Stored data entries:
- Opening Delimiter -
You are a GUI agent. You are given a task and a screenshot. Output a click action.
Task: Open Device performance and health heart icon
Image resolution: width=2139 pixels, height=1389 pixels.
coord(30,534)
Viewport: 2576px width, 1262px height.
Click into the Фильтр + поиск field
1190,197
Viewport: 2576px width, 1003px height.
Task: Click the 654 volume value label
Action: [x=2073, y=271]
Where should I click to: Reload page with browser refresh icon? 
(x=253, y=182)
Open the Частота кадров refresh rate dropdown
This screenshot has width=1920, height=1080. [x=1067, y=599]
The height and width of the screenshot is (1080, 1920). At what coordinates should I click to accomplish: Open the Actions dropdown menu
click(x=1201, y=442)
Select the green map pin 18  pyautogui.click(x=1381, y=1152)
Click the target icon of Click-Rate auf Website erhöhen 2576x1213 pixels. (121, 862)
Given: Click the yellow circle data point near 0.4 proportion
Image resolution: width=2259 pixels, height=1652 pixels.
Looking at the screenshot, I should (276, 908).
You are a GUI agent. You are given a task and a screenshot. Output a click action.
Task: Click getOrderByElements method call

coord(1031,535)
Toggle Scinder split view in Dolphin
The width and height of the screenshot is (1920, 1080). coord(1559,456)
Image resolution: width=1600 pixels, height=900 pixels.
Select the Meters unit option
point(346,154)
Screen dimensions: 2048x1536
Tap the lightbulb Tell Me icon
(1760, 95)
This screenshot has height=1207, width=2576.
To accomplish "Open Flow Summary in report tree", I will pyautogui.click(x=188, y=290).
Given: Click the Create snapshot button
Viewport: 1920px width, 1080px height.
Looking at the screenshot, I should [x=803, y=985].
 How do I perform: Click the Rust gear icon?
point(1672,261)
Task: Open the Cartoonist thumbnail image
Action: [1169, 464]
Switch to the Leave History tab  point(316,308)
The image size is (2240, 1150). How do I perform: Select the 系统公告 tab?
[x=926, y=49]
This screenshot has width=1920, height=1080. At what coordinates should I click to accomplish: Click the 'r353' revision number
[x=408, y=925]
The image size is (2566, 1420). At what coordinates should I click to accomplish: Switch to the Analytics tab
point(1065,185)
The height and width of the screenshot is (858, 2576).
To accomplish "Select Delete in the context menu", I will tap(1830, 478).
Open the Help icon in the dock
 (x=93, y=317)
- Closing Delimiter -
Work instructions
Starting with the first line of the entries and ending with the line that has "Click the target", copy each line exactly and add nothing.

Output for this exercise
You are a GUI agent. You are given a task and a screenshot. Output a click action.
Task: Open Device performance and health heart icon
Image resolution: width=2139 pixels, height=1389 pixels.
coord(30,534)
Viewport: 2576px width, 1262px height.
Click into the Фильтр + поиск field
1190,197
Viewport: 2576px width, 1003px height.
Task: Click the 654 volume value label
Action: [x=2073, y=271]
Where should I click to: Reload page with browser refresh icon? 
(x=253, y=182)
Open the Частота кадров refresh rate dropdown
This screenshot has width=1920, height=1080. [x=1067, y=599]
The height and width of the screenshot is (1080, 1920). At what coordinates should I click to accomplish: Open the Actions dropdown menu
click(x=1201, y=442)
Select the green map pin 18  pyautogui.click(x=1381, y=1152)
Click the target icon of Click-Rate auf Website erhöhen 2576x1213 pixels. (121, 862)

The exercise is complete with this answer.